▶ **Collected data entries**:
Start of Block
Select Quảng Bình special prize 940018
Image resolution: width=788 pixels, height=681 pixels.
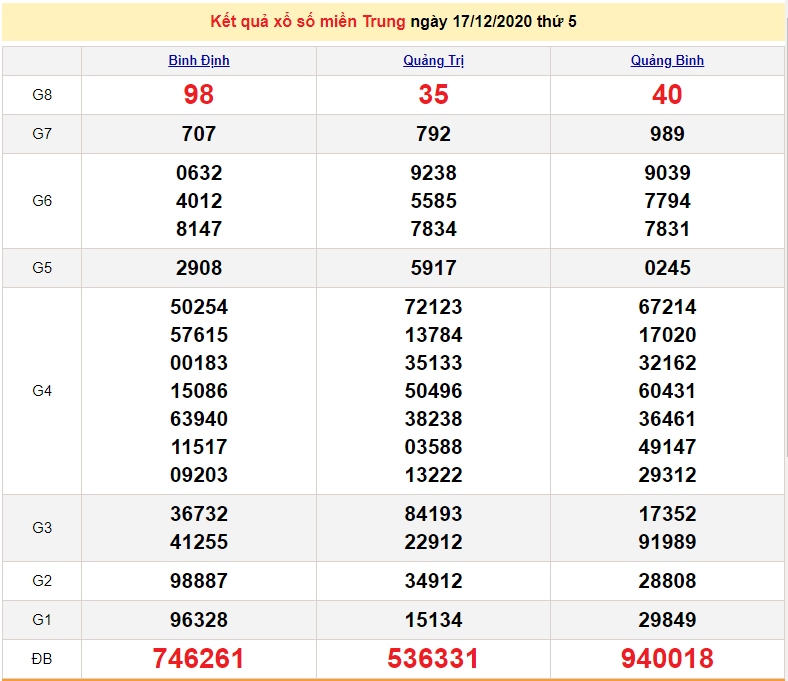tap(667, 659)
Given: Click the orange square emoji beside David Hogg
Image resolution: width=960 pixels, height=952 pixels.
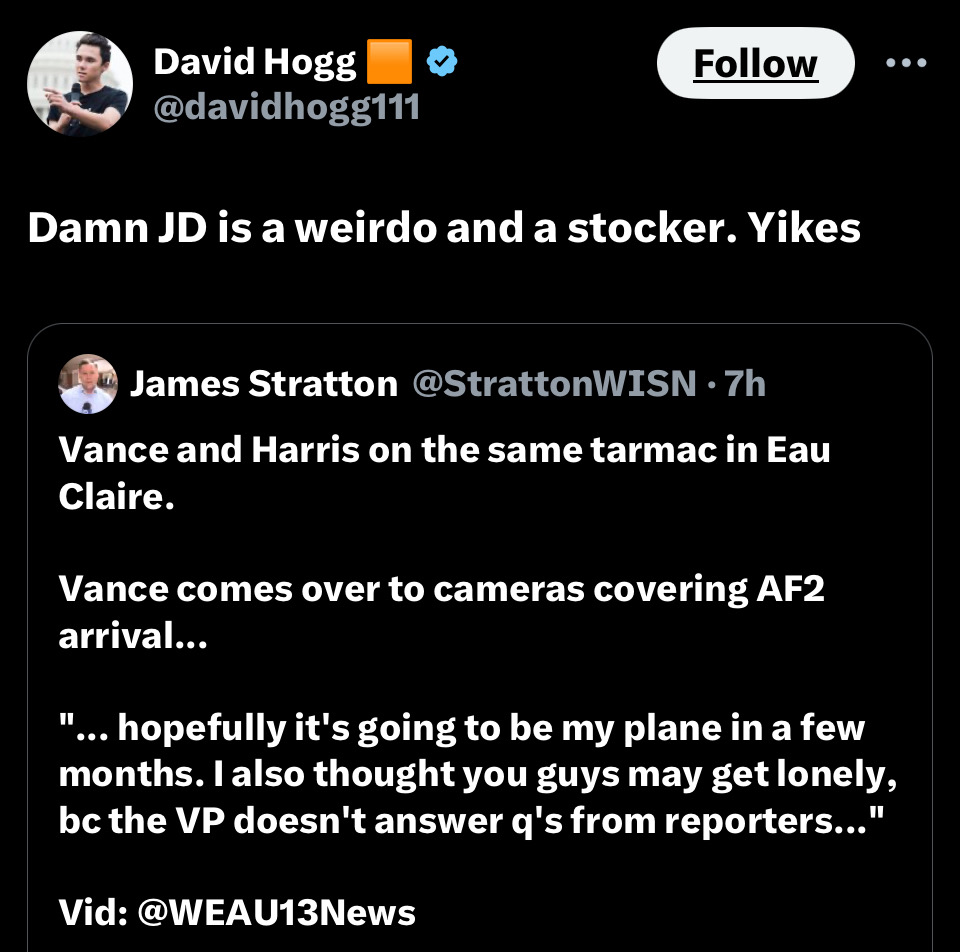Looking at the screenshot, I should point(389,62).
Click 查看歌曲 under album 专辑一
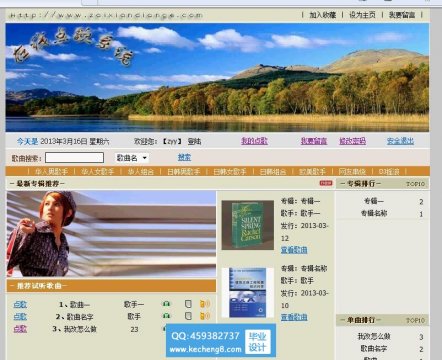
End of Block
▶ **Goal of the exercise**: Copy the entries precisely, images excluded.

▶ **Exercise response**:
Select Quảng Bình special prize 940018
Image resolution: width=788 pixels, height=681 pixels.
tap(667, 659)
Given: Click the orange square emoji beside David Hogg
Image resolution: width=960 pixels, height=952 pixels.
Looking at the screenshot, I should point(389,62).
Click 查看歌曲 under album 专辑一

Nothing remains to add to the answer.